## Фрагмент страницы
╭──

Хотя приобретение немецкого гражданства теперь возможно, многие немцы считают, что «турки и другие мусульмане должны сначала интегрироваться и продемонстрировать свою немецкость, а уж затем получать гражданство» [Islam and Identity in Germany, 2007]. Например, чтобы продемонстрировать свою немецкость, иммигрант должен показать, что он не только не является сторонником воинствующего ислама, но и отграничивает религию от политики и общества. Удовлетворение этих ожиданий немецкого об-

щества будет зависеть от того, насколько иммигранты-мусульмане поверят, что адаптация такого рода будет вознаграждена принимающей страной.

Соединенные Штаты

В 1788 г Джон Джей, один из отцов-основателей США, писал в «Федералисте» (№ 2): «Провидению было угодно даровать эту единую страну единому народу - народу, происходящему от одних предков, говорящему на одном языке, следующему одной религии, приверженному одним принципам правления» [Jay, 1788, № 2]. Из этой мысли сформировалось убеждение, особенно устойчивое в кругах республиканцев, что отцы-основатели стремились создать христианскую республику и что именно христиане, а точнее, протестанты, вдохновленные этикой индивидуализма и предпринимательства, построили эту страну.

Со времен основания Соединенных Штатов произошли значительные изменения в их институциональном устройстве, экономике и составе населения. К английским поселенцам добавились шотландские, германские и скандинавские, а во второй половине XIX в. - ирландские, итальянские и еврейские иммигранты, и состав населения перестал соответствовать принципу WASP. В течение последних пятидесяти лет американское общество стало более многоэтничным и мультирасовым; этому способствовали отказ от квот по национальному происхождению в 1950-х годах и прогрессирующая либерализация иммиграции. Вследствие этих процессов англо-протестантское население рискует превратиться в меньшинство, что актуализирует вопрос: не следует ли рассматривать WASP как этническую группу наряду с другими?

╰──

## Задания
[1] Согласуются ли с фрагментом страницы об иммиграции и идентичности выше следующие утверждения? Для каждого ответьте «да» или «нет» и приведите точную цитату из фрагмента, которая это решает.
(a) Джон Джей писал в «Федералисте» в 1788 году.
(b) В 1950-х годах в США ввели квоты по национальному происхождению.
(c) Ирландские, итальянские и еврейские иммигранты прибыли в первой половине XIX века.
[2] Кратко ответьте на вопросы по фрагменту страницы об иммиграции и идентичности выше.
(a) В каком номере «Федералиста» Джон Джей написал приведенные слова?
(b) Что, по мнению многих немцев, турки и другие мусульмане должны сделать до получения гражданства?
(c) Какие поселенцы добавились к английским?
[3] Продолжите фрагмент страницы об иммиграции и идентичности выше, начав сразу после его последнего предложения.

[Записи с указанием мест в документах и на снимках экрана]
╭──

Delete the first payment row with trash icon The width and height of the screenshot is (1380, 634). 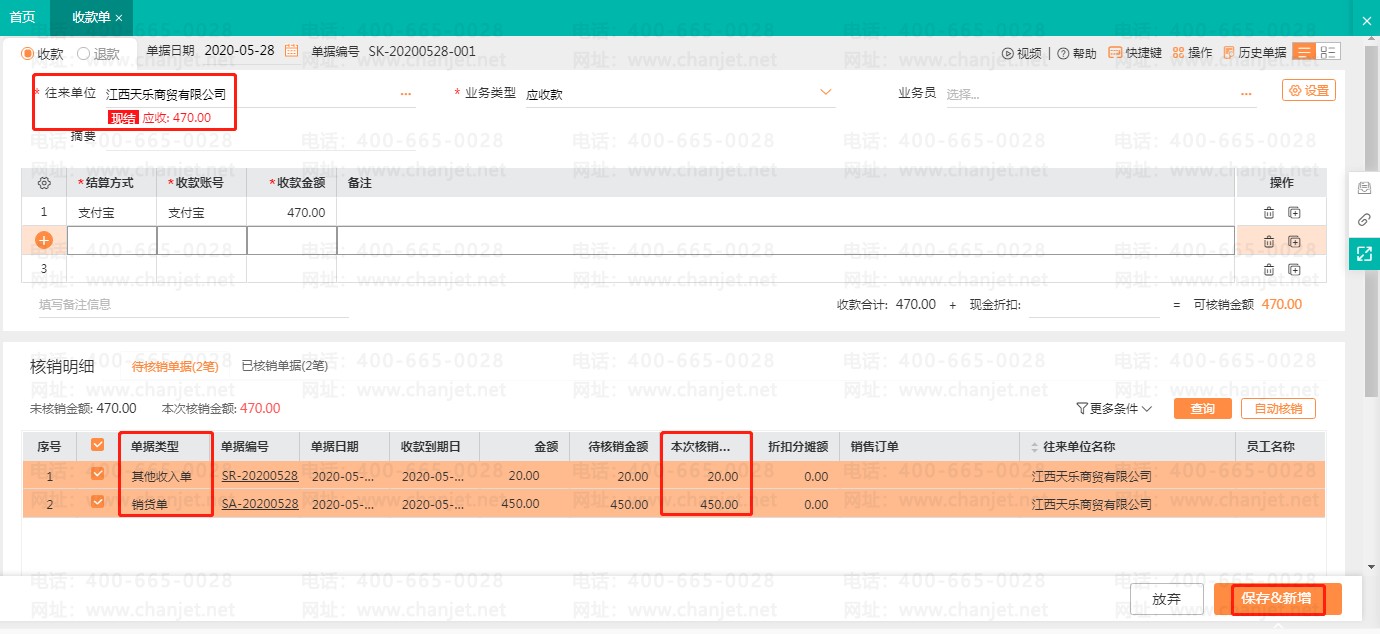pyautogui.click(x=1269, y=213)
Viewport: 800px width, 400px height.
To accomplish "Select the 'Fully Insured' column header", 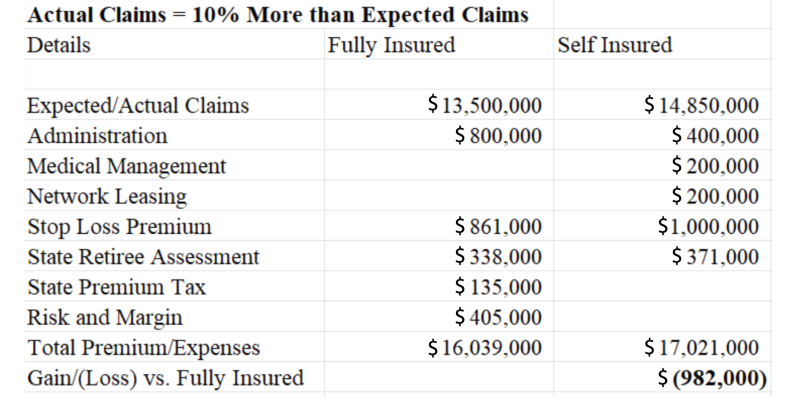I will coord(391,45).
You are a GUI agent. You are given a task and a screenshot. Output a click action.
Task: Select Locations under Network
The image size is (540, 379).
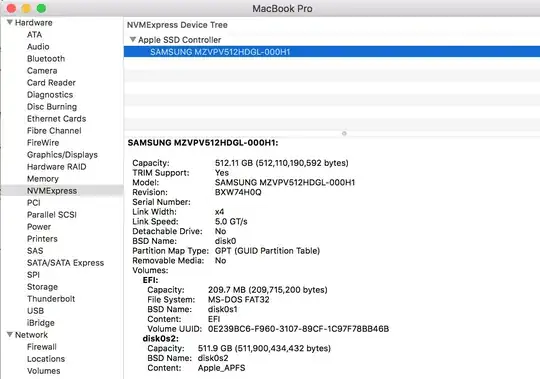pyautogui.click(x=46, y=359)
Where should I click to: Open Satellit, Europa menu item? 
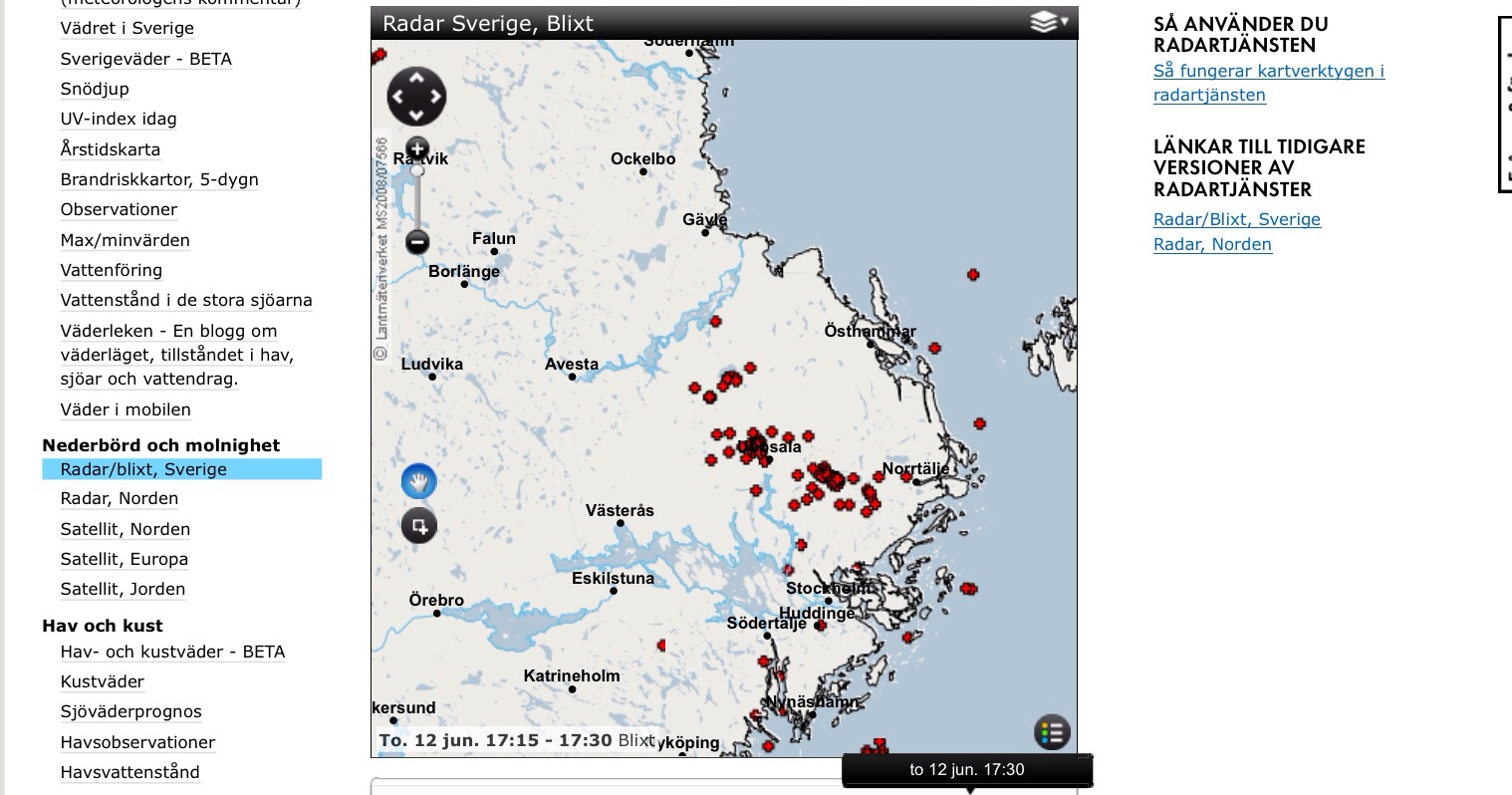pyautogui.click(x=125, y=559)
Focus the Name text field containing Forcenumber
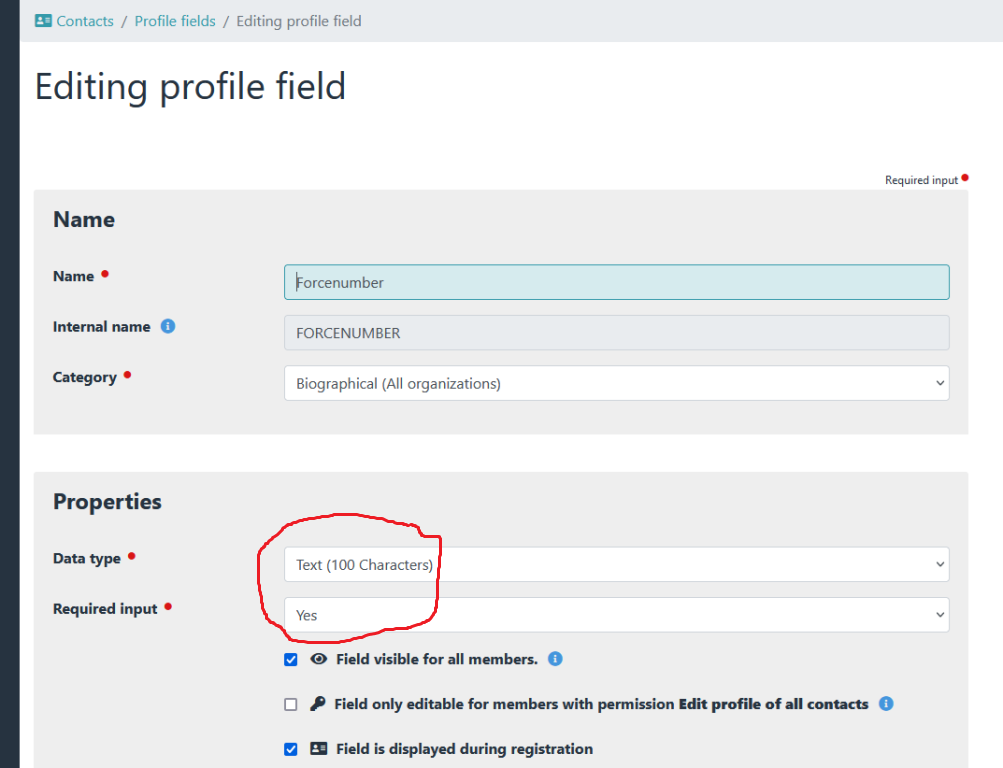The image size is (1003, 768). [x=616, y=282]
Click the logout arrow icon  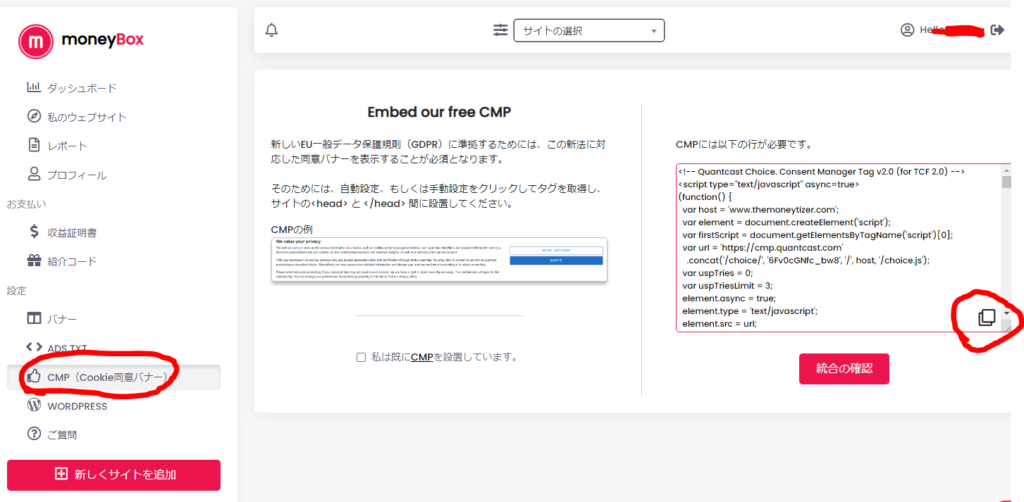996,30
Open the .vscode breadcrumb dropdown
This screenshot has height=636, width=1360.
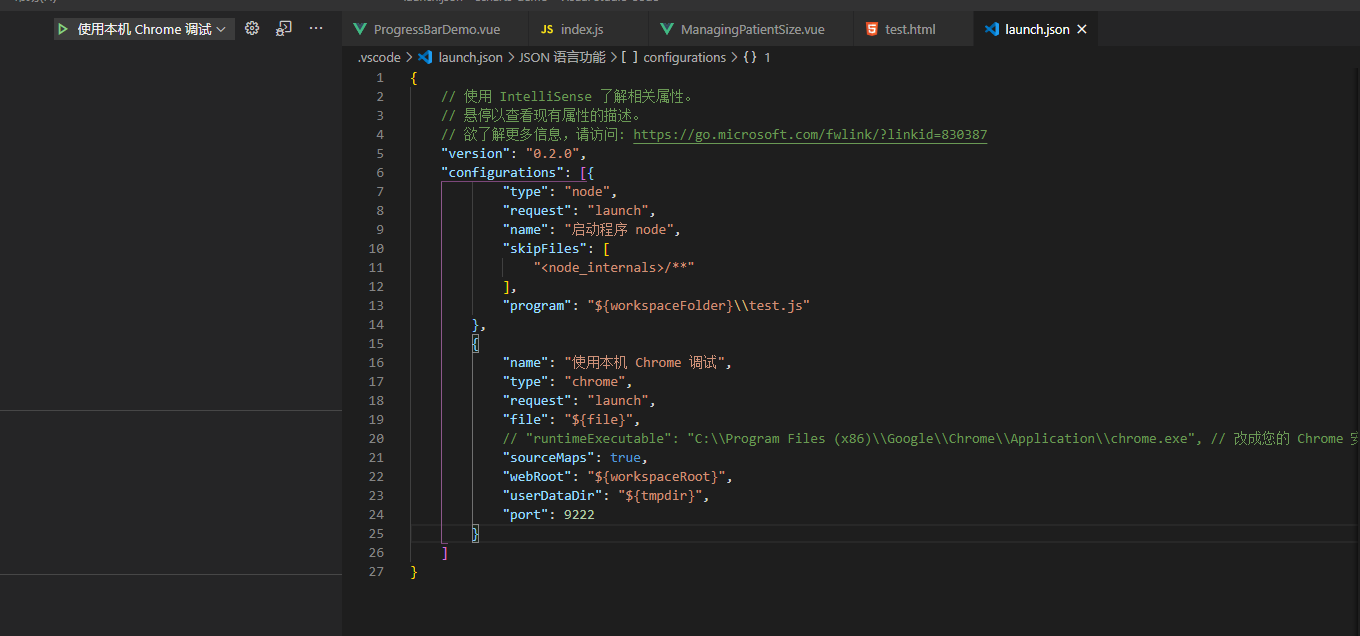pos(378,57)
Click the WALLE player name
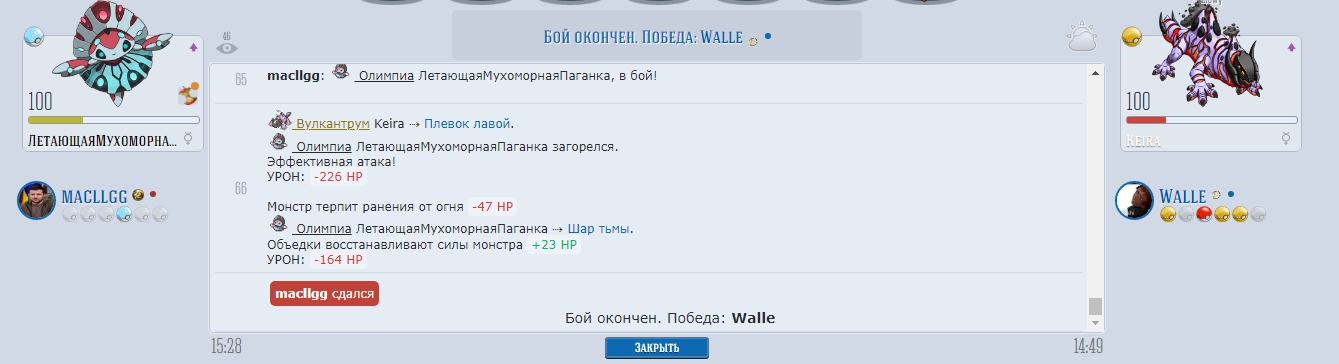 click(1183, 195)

╰──

## Ответы к заданиям
[1]
(a) Да: «В 1788 г Джон Джей, один из отцов-основателей США, писал в «Федералисте» (№ 2)».
(b) Нет: «отказ от квот по национальному происхождению в 1950-х годах».
(c) Нет: «а во второй половине XIX в. - ирландские, итальянские и еврейские иммигранты».

[2]
(a) В № 2.
(b) Сначала интегрироваться и продемонстрировать свою немецкость.
(c) Шотландские, германские и скандинавские.

[3]
Если учесть сложности американского общества, то можно сказать, что в нем не может существовать единственная модель американской идентичности. Принято считать, что она опиралась на этос пионеров - создателей «нового общества» и была настолько новой и настолько отличалась от идентичности членов «старых» наций, что поражала многих внешних наблюдателей (см. описание американской идентичности у Гектора Сент-Джона де Кревкера, Алексиса де Токвиля и Джеймса Брайса). Все они сходились в отношении ряда черт, характерных для американцев, например ин-

дивидуализм, способность адаптироваться, дух предпринимательства, эгалитаризм, способность полагаться на себя, религиозная свобода, погруженность в местный контекст (localism), оптимизм, восхваление «простого человека» и недоверие к правительству [McGiffert, 1964, р. 26-27]. До сих пор ведутся споры о том, насколько эти качества «англосаксонские» или христианские, а также о том, в какой мере, с учетом демографических, социальных и экономических перемен, они отражают современную реальность. Стоит отметить, что черты, которые Макс Вебер связывал с «протестантской этикой», в последние десятилетия в Америке воплощают евреи и американцы китайского происхождения.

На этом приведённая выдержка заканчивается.